微生物在固體培養基上生長形成的單個菌落,通常是由一個細胞繁殖而成的集合體。因此可通過挑取單菌落而獲得一種純培養。獲取單個菌落的方法可通過稀釋塗布平板或平板劃線等技術完成。值得指出的是,從微生物群體中經分離生長在平板上的單個菌落並不一定保證是純培養。因此,純培養的確定除觀察其菌落特征外,還要結合顯微鏡檢測個體形態特征後才能確定,有些微生物的純培養要經過一係列分離與純化過程和多種特征鑒定才能得到。
土壤是微生物生活的大本營,它所含微生物無論是數量還是種類都是極其豐富的。因此土壤是微生物多樣性的重要場所,是發掘微生物資源的重要基地,可以從中分離、純化得到許多有價值的菌株。
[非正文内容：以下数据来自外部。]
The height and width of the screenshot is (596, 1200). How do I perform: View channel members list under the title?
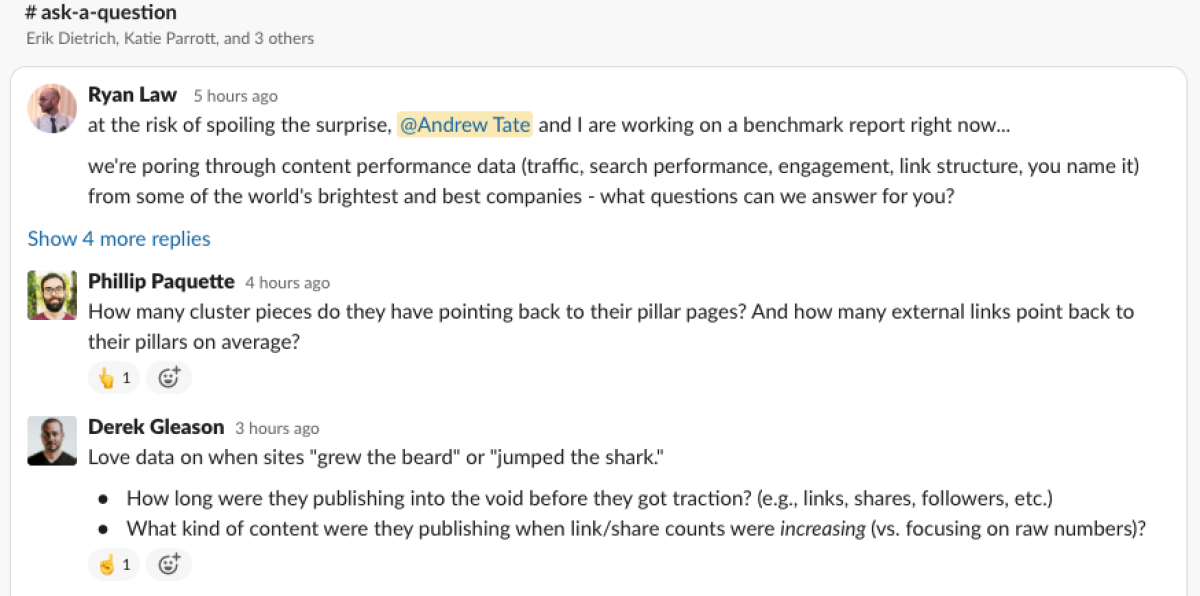click(x=170, y=39)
本實驗將采用不同的培養基從土壤中分離不同類型的微生物。
將微生物的培養物或含有微生物的樣品移植到培養基上的操作技術稱之為接種。接種是微生物實驗及科學研究中的一項最基本的操作技術。無論微生物的分離、培養、純化或鑒定以及有關微生物的形態觀察及生理研究都必須進行接種。接種的關鍵是要嚴格的進行無菌操作,如操作不慎引起汙染,則實驗結果就不可*,影響下一步工作的進行。
三、實驗材料
1 培養基和菌種
澱粉瓊脂培養基(高氏I號培養基),牛肉膏蛋白腖瓊脂培養基,馬丁氏瓊脂培養基,查氏瓊脂培養基,活性汙泥混合液。普通瓊脂斜麵和平板,營養肉湯,普通瓊脂高層(直立柱)。大腸杆菌、金黃色葡萄球菌。
2 溶液或試劑
10%酚液,盛9ml無菌水的試管,盛90ml無菌水並帶有玻璃珠的三角燒瓶,4%水瓊脂。
3 儀器或其它用具
無菌玻璃塗棒,無菌吸管,接種環,無菌培養皿,鏈黴素和土樣,顯微鏡,血細胞計數板、塗布器等。酒精燈,玻璃鉛筆,火柴,試管架、接種環、接種針、接種鉤、滴管、移液管、三角型接種棒等接種工具。
四、實驗步驟
1、流程
倒平板→製備梯度稀釋液→塗布(或劃線法)→培養→挑單菌落→保存。
2、步驟
2.1稀釋塗布平板法
2.1.1 倒平板
將牛肉膏蛋白腖瓊脂培養基、高氏I號瓊脂培養基、馬丁氏瓊脂培養基加熱溶化待冷至55~60℃時,高氏I號瓊脂培養基中加入10%酚數滴,馬丁氏培養中加入鏈黴素溶液(終濃度為30μg/ml),混合均勻後分別倒平板,每種培養基倒三皿。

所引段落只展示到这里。